==== DATASET

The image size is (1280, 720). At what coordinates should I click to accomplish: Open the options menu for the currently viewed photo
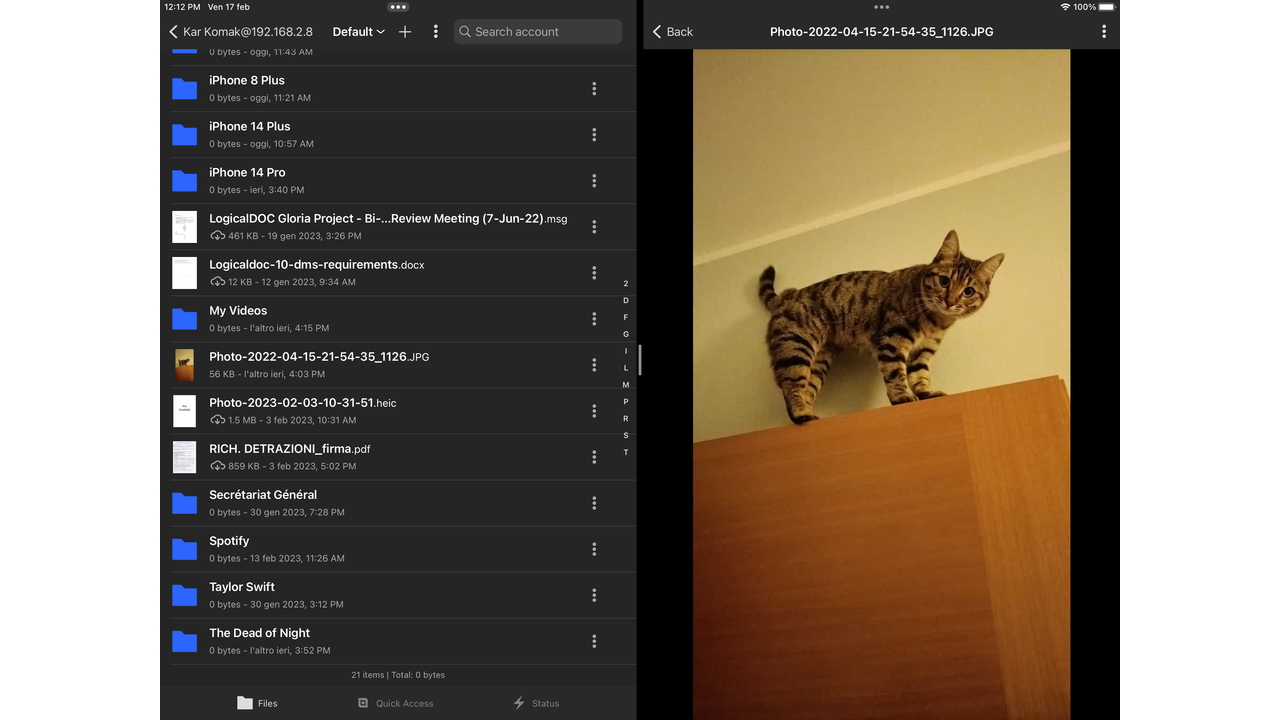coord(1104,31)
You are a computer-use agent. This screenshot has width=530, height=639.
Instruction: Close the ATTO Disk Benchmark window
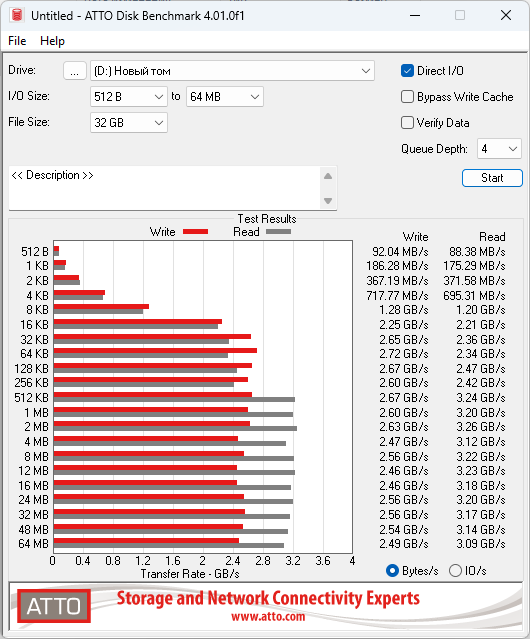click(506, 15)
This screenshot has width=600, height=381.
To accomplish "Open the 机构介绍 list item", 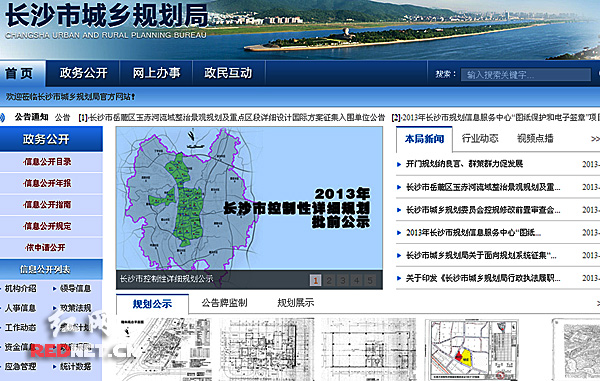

========

TASK DIRECTIONS – Repeat every record above exactly. Omit the pictures.

RESPONSE AREA –
The image size is (1280, 720). At what coordinates should I click to accomplish: Open the options menu for the currently viewed photo
coord(1104,31)
You are a computer-use agent. This screenshot has width=530, height=639.
Instruction: Close the ATTO Disk Benchmark window
click(506, 15)
This screenshot has width=600, height=381.
To accomplish "Open the 机构介绍 list item", 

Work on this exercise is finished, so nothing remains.